Optimality proof for the coin-change problem of 1, 2, 5 and 10

I have four types of coins: 1, 2, 5 and 10. When I am given a number $$k \in \mathbb{N}^{+}$$, I have to return the least number of coins to reach that number. Using a greedy algorithm I can simply return all the possible 10 coins, and from the remaining, all possible 5 coins, and so on.

I need to proof that this greedy algorithm always return an optimal solution.

After some research, I realized this problem is called the coin-change problem and those coin systems that always return optimal solutions are called "canonical coin systems". Characterization of canonical coin systems has been made partially using theorems over specific subsets (1, 2, 3), but these theorems seems pretty hard to prove. Is there any simpler proof that I can use for this specific case of 1, 2, 5 and 10 without using those theorems?

For instance, the coinset 1, 5 and 10 can be easily proved to be canonical because every element is a factor of the larger elements. Can I use something similar in this case?
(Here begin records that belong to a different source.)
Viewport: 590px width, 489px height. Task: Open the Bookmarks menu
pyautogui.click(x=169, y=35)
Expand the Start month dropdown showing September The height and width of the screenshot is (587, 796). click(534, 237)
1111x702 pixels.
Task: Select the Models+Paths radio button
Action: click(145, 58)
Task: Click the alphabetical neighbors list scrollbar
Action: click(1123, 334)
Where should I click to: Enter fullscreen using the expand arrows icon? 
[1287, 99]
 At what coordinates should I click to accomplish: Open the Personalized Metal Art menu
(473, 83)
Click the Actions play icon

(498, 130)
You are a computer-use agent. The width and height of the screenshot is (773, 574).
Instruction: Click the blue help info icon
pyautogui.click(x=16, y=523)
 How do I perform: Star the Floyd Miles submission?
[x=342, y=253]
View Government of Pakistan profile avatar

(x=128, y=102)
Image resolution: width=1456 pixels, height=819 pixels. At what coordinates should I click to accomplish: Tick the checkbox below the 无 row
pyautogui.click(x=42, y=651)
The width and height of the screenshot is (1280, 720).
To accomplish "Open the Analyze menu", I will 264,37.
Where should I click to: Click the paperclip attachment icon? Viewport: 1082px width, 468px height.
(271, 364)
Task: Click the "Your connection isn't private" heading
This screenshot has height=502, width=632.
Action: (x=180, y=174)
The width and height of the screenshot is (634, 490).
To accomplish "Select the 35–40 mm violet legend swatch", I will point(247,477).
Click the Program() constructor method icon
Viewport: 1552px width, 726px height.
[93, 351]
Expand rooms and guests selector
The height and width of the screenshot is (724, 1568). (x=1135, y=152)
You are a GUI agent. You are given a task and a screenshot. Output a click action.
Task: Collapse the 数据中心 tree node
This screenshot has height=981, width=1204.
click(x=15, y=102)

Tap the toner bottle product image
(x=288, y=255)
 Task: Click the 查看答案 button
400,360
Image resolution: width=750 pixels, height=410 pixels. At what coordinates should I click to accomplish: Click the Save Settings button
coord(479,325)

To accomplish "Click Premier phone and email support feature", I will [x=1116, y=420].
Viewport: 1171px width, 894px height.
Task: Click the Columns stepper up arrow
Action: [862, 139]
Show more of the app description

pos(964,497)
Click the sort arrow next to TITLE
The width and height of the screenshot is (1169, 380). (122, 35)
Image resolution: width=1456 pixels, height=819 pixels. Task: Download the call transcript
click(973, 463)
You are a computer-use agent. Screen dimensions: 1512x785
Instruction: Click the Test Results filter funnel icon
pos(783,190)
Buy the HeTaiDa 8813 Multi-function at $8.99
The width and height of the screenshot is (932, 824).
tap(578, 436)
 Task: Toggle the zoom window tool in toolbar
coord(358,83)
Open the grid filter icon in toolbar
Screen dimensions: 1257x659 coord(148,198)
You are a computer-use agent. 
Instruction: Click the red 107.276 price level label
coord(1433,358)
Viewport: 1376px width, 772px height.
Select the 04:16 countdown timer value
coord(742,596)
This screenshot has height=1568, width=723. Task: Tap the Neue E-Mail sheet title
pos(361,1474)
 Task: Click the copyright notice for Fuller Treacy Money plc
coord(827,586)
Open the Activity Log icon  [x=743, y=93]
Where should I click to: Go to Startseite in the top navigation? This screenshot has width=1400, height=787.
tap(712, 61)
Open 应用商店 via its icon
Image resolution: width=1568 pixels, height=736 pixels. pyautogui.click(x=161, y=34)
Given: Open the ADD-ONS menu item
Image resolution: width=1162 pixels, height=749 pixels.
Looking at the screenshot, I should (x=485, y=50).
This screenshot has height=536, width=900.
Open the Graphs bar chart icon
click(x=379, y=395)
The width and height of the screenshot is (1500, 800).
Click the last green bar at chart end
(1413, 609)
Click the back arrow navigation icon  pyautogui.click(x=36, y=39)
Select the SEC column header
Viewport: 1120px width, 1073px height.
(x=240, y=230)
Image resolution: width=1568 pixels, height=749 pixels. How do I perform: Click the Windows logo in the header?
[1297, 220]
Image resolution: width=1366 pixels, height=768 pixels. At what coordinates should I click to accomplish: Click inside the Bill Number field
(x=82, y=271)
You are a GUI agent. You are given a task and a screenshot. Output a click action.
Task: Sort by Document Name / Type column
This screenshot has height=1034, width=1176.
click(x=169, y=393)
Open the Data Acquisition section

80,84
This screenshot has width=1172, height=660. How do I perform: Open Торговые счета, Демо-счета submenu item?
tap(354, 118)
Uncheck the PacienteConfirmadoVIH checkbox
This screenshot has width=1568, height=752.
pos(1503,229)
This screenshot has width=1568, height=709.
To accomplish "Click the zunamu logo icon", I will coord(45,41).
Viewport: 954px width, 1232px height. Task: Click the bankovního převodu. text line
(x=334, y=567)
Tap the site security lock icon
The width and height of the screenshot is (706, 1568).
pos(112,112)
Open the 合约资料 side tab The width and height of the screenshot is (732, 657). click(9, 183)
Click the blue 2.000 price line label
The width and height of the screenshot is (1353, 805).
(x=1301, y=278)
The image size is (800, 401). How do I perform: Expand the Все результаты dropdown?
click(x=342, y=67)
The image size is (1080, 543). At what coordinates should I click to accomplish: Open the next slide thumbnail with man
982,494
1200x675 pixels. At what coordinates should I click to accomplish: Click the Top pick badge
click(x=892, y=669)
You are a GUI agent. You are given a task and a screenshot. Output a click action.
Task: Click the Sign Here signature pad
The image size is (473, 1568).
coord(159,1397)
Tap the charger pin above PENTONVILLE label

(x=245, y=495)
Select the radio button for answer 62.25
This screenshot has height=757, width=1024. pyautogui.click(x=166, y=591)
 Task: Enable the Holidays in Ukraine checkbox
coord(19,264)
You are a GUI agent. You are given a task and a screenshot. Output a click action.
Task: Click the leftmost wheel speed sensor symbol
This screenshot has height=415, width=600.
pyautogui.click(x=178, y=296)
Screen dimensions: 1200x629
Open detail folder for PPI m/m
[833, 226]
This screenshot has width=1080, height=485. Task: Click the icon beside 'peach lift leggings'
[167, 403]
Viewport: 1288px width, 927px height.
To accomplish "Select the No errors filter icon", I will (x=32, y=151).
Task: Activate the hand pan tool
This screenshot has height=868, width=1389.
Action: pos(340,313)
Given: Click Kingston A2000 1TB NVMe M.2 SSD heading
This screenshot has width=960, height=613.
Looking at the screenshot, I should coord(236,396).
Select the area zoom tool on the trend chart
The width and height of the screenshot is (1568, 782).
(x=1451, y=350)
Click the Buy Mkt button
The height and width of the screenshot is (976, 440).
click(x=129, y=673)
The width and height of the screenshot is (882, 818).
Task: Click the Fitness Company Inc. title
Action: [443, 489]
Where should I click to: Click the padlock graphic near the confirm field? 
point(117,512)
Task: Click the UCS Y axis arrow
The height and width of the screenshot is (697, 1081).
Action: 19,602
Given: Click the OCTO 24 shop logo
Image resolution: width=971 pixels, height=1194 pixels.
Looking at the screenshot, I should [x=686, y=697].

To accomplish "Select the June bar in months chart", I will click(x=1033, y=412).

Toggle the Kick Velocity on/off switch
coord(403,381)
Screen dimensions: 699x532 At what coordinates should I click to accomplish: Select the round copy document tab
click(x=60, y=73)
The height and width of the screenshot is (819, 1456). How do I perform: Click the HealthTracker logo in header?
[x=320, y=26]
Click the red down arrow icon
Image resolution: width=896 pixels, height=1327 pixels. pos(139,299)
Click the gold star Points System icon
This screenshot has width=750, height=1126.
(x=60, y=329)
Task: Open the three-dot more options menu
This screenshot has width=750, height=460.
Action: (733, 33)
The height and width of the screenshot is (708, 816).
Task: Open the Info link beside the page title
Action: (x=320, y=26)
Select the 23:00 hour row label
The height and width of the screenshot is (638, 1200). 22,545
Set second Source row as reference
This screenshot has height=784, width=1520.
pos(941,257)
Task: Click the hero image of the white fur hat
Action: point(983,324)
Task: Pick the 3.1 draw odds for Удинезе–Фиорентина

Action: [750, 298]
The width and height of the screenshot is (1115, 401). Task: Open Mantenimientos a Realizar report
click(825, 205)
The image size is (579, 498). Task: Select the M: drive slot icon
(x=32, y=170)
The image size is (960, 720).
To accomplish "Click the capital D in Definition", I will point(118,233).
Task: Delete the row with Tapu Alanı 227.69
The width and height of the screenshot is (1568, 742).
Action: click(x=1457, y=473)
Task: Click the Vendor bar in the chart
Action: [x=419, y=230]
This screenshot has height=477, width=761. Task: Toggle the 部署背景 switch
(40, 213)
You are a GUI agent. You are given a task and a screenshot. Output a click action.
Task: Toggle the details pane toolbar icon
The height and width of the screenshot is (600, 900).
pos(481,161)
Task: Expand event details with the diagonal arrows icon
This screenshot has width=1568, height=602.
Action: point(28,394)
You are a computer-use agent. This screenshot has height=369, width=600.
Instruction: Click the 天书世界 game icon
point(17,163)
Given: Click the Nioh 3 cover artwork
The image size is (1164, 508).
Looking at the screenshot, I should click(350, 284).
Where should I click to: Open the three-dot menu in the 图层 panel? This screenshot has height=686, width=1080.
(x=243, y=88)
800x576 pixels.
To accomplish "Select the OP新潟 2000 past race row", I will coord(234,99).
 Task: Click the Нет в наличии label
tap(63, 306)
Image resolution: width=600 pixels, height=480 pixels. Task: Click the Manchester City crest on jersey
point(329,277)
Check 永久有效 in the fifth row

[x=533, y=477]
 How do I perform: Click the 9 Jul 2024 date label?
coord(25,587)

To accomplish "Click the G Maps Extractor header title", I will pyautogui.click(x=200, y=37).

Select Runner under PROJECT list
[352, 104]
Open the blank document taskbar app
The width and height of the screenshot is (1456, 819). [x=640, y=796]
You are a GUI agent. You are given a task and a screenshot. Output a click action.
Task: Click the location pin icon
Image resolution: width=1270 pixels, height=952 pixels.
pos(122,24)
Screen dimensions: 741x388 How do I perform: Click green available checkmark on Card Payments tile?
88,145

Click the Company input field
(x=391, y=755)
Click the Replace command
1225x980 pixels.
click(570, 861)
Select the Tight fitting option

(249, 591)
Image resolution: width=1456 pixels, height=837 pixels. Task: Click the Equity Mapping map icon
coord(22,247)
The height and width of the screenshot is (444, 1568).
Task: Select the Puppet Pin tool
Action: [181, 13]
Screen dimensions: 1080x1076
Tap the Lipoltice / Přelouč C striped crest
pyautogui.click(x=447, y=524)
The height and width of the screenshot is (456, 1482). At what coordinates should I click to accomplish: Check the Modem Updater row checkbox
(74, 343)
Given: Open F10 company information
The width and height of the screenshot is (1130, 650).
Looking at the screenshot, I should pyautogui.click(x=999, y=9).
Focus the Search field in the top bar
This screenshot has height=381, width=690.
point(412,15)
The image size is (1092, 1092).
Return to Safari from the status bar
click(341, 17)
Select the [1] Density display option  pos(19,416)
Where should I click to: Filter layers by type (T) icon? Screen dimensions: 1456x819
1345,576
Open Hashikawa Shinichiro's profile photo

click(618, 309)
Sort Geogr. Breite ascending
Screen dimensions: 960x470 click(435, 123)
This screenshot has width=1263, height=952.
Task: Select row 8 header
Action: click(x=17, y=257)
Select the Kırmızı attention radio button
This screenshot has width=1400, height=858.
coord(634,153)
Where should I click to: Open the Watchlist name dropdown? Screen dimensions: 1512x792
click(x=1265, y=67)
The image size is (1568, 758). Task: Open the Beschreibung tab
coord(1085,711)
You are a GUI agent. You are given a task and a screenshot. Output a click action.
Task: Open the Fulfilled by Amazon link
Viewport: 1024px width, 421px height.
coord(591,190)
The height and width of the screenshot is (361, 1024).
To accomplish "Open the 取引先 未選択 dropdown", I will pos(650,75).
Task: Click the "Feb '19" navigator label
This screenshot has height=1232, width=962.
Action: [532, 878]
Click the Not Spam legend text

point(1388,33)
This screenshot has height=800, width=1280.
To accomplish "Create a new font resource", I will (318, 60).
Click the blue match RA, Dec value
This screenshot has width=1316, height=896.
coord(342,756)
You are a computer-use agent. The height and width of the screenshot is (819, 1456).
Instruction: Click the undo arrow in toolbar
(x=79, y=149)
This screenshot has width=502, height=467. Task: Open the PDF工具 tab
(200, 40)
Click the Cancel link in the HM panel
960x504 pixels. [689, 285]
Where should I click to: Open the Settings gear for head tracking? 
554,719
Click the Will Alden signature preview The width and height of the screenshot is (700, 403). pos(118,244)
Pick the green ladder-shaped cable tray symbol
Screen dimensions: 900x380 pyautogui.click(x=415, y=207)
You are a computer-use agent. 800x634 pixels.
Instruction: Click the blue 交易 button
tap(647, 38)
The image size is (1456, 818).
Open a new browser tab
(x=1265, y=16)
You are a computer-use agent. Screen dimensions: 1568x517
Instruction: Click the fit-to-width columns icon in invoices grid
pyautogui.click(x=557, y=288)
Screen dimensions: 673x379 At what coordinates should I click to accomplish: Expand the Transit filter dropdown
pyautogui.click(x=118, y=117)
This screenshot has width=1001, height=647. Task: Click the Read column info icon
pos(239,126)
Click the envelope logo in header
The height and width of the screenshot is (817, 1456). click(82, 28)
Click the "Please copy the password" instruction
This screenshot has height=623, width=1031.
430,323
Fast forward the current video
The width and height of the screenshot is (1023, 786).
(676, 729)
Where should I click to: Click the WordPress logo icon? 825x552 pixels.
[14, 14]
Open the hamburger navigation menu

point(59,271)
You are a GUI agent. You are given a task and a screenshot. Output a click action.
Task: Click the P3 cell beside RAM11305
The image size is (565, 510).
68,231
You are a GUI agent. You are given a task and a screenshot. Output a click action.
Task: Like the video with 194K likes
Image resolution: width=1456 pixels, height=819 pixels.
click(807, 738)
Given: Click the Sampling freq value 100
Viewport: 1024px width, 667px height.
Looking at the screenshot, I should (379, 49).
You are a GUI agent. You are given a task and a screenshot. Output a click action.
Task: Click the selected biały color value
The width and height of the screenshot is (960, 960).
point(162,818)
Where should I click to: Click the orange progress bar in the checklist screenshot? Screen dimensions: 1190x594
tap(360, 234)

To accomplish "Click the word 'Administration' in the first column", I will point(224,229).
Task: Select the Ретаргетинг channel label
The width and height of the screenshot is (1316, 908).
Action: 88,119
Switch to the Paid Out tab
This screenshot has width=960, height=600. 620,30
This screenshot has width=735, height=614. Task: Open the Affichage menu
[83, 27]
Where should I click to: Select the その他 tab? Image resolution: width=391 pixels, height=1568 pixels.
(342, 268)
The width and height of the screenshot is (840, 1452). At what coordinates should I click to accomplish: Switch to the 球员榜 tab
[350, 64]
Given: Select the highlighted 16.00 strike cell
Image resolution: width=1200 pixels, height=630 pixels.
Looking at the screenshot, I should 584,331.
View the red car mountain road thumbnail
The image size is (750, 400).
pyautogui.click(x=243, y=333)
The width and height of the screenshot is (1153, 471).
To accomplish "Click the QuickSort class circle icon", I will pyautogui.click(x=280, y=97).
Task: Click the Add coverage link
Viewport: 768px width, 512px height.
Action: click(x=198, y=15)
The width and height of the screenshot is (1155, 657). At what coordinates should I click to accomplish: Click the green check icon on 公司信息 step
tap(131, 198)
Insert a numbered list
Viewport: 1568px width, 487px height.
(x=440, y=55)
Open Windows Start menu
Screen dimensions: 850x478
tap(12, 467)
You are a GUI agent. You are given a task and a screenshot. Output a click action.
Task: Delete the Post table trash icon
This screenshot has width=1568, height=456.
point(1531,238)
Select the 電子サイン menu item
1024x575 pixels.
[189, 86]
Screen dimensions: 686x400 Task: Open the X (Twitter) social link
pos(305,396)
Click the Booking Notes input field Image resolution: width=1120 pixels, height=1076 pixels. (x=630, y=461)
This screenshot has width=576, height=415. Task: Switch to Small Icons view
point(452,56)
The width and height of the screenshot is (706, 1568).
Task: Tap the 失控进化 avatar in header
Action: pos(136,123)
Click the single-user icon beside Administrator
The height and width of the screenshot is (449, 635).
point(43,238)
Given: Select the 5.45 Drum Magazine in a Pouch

If you already know the proof as to why $$S = \{1, 5, 10\}$$ is canonical, then you can easily prove that $$S' = \{1, 2, 5, 10\}$$ is canonical. This is clearly true since, if $$x$$ never equals $$2, 3,$$ or $$4$$, then we never exercise our option to take the coin $$2$$, and we obtain an optimal solution due to the optimality of $$S$$. Conversely, if $$x$$ equals $$2, 3,$$ or $$4$$ at some point, then we can only do better by taking fewer coins since all of these cases reduce directly to either $$0$$ or $$1$$.
The greedy algorithm here is optimal. Obviously, if there are two $$5$$ coins, then this is sub-optimal by replacing with $$10$$. Similarly, one should replace two $$1$$s with a $$2$$, and replace three $$2$$s with one $$5$$ and one $$1$$. Hence there is at most one $$1$$, at most two $$2$$s, and at most one $$5$$. Furthermore, if there are two $$2$$s and one $$1$$, then this is sub-optimal by replacing with $$5$$.